According to the company, the new filling plant inaugurated last week is its largest manufacturing facility outside Denmark, as well as the largest insulin plant in Latin America, and represents the biggest single investment in the history of Brazil's pharmaceutical industry.
"Today we are not just inaugurating a new factory.
We are celebrating one of the most significant milestones in the history of Novo Nordisk as an international company," commented president and CEO Lars Rebien Sørensen.
With a surface area of 37,000 sq. m., the new plant will operate with "the most advanced insulin formulation and filling technology available in the world", Novo Nordisk said.
The formulated insulin will be used to fill 3 ml Penfill cartridges, which are fitted into the company's pen systems such as NovoPen and FlexPen.
Novo Nordisk has also approved additional investment of $50m for the construction of a FlexPen manufacturing facility in Montes Claros.
This work has already begun and the FlexPen plant is expected to come onstream by 2009.
The new formulation and filling unit will significantly boost Novo Nordisk's insulin manufacturing capacity in Brazil and increase the number of employees at Montes Claros from 400 to 750 by the end of this year, the company noted.
While he could not provide specific figures, media relations officer Michael Laub said the new facility would have " major capacity ", on a par with Novo Nordisk's insulin filling plant in Denmark.

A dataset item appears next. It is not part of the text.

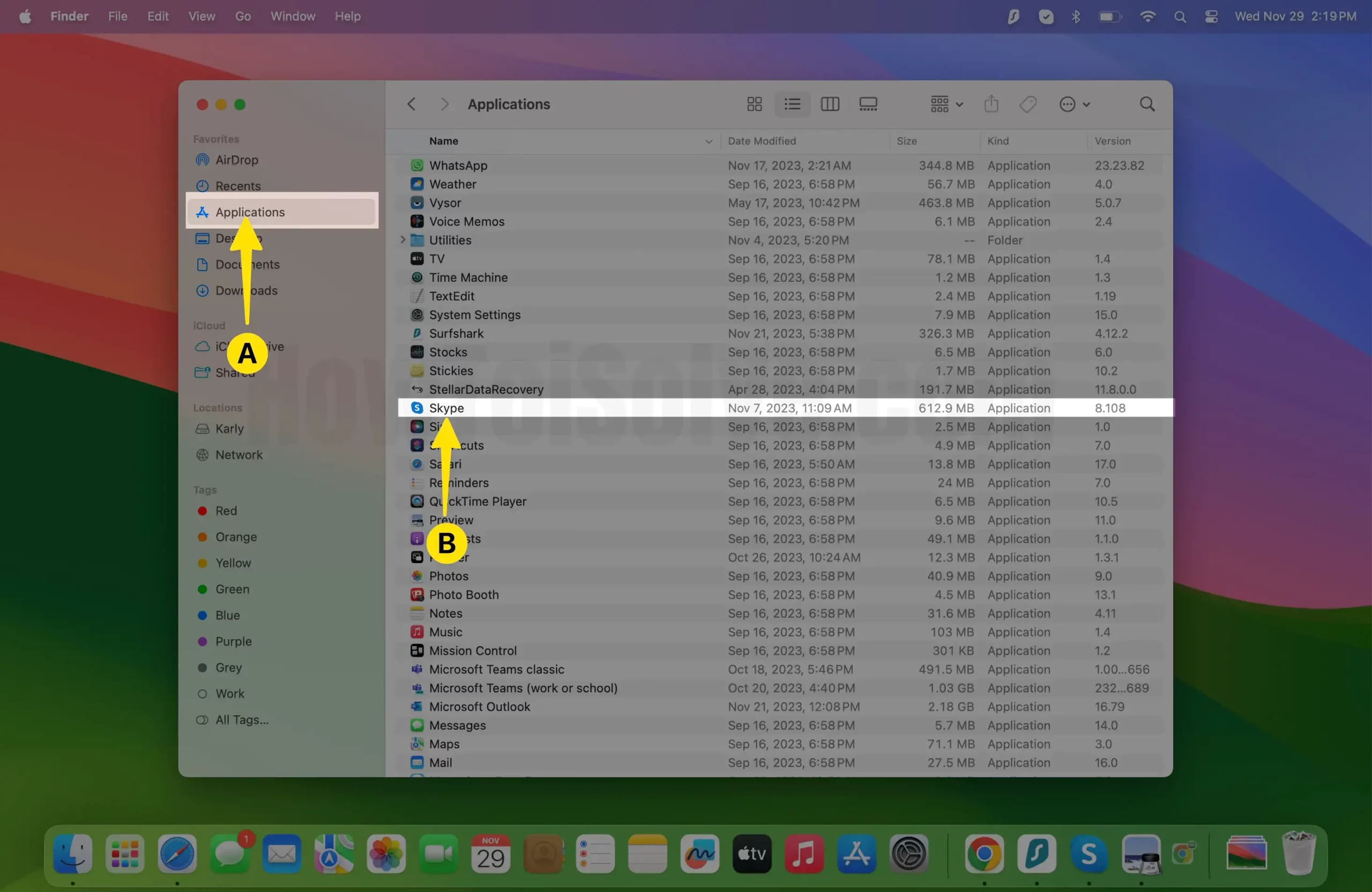1372x892 pixels.
Task: Sort by Date Modified column
Action: [x=762, y=141]
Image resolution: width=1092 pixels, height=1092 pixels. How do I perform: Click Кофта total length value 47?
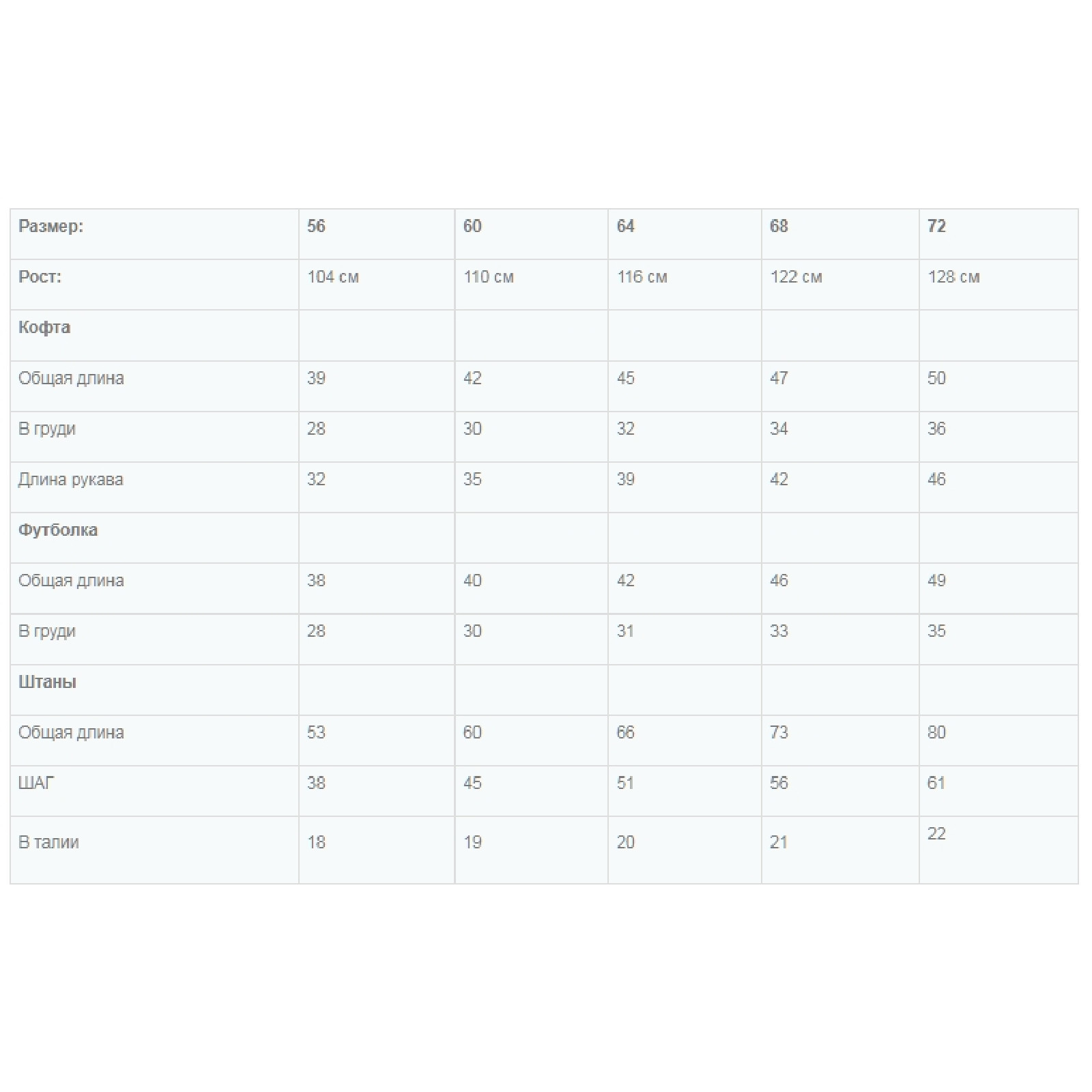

The expansion of the facilities in Montes Claros builds on Novo Nordisk's acquisition of a controlling stake in Brazilian insulin manufacturer Biobrás in December 2001.
At the time, the Danish company pointed out that Brazil was the largest market for diabetes care products in Latin America, with more than 5 million Brazilians affected by the disease and an insulin market growing at 6.4 per cent year on year.
All the same, the expansion at Montes Claros is very much part of a global production strategy for insulin, which includes Novo Nordisk facilities in Denmark, Brazil, Japan, China, France and the US.
Around 95 per cent of total volume from the new Brazilian filling plant will be exported to countries such as Germany, Austria, the UK, Ireland, Australia, New Zealand, Canada and, further down the line, to a number of developing countries.
In November 2004, Novo Nordisk announced a significant expansion of its insulin production facilities in Tianjin, China, consolidating existing packaging facilities for Penfill cartridges and FlexPen prefilled insulin pens as well as introducing a new assembly plant for the NovoPen 3 pen.